Nuove intimidazioni a Maniaci. E questa guerra che lo Stato sembra rifiutarsi di combattere

Periodicamente mi ritrovo a scrivere, indignato, l’ennesimo articolo di solidarietà per Pino Maniaci. Nel 2008 ero con lui quando fecero un falò della sua macchina davanti alla redazione di TeleJato, ed ero con lui tante volte in cui minacce e intimidazioni dirette e indirette lo hanno raggiunto. Qualcuna di quelle intimidazioni me le sono beccate anch’io, di riflesso. Capita se si vuole raccontare il Paese sul serio.

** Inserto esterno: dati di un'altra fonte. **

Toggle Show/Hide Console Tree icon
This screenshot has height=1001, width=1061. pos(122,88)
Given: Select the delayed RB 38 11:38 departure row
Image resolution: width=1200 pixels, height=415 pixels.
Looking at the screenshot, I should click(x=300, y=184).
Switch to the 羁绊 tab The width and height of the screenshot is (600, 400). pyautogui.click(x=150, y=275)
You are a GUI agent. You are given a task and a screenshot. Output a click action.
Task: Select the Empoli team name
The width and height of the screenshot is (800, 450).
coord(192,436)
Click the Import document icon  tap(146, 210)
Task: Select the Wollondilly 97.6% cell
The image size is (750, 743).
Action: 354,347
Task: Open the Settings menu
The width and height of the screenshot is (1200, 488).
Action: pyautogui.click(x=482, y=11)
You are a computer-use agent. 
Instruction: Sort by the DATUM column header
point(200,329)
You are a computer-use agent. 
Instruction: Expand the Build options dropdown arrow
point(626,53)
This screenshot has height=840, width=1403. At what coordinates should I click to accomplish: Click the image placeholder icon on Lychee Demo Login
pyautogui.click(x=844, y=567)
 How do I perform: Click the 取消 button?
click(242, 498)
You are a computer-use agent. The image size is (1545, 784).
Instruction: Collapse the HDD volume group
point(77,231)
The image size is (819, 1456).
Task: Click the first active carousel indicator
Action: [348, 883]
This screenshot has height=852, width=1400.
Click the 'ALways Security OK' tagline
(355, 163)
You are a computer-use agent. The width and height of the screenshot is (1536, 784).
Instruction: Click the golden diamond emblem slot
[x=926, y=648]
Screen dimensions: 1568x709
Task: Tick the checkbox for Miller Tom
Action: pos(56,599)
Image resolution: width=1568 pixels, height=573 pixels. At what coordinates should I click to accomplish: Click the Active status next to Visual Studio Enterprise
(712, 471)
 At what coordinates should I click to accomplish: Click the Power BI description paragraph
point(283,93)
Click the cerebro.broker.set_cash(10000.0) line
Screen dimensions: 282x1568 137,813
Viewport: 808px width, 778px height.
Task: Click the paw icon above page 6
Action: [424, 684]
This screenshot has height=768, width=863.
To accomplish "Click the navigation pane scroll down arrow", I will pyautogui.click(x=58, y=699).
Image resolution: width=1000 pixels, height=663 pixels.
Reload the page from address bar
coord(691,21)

Capita quando ci si schiera in prima fila accanto a gente di “malo carattere” come Pino. Quando oltre al rispetto del lavoro comune nasce un’amicizia.

Anche oggi scrivo. Perché a Partinico sono comparse scritte inneggianti alla mafia (e sul luogo di un omicidio di pochi giorni fa, e questo fa veramente pensare) e di minacce e insulto a Pino e ai suoi. Gente, quella di TeleJato, che non molla, e non mollerà.

Che la cultura mafiosa, anche d’accatto, non sia debellata in quello e in altri territori e che le “famiglie” continuino a operare come “ai bei tempi” è un dato di fatto. Queste ultime minacce ne sono l’ennesima dimostrazione.

Ma qui, e su questo, mi incazzo davvero. Perché non è possibile che in un paese come Partinico, con una presenza enorme di forze di polizia di ogni corpo (Carabinieri, Polizia di Stato e Finanza) e dove di tanto in tanto si annunciano con pompose conferenze stampa mirabolanti operazioni “definitive” contri le famiglie locali, sia possibile che chi lavora per la legalità e per la libera informazione sia continuamente minacciato, insultato, messo a rischio lui e i suoi familiari e collaboratori. Non è possibile. È una sconfitta, l’ennesima, l’apparizione di quelle scritte. È una sconfitta che io ed altri siamo costretti a scrivere, per l’ennesima volta, un articolo di questo genere. È una sconfitta per la civiltà e lo Stato.

Dove sono i presidi della legalità? Dove sono il controllo del territorio e l’inesorabile arretramento delle mafie? A Partinico? Non ci coglionate. Questa è una guerra. E questa è la guerra che lo Stato, e le istuzioni, non si possono permettere di non combattere.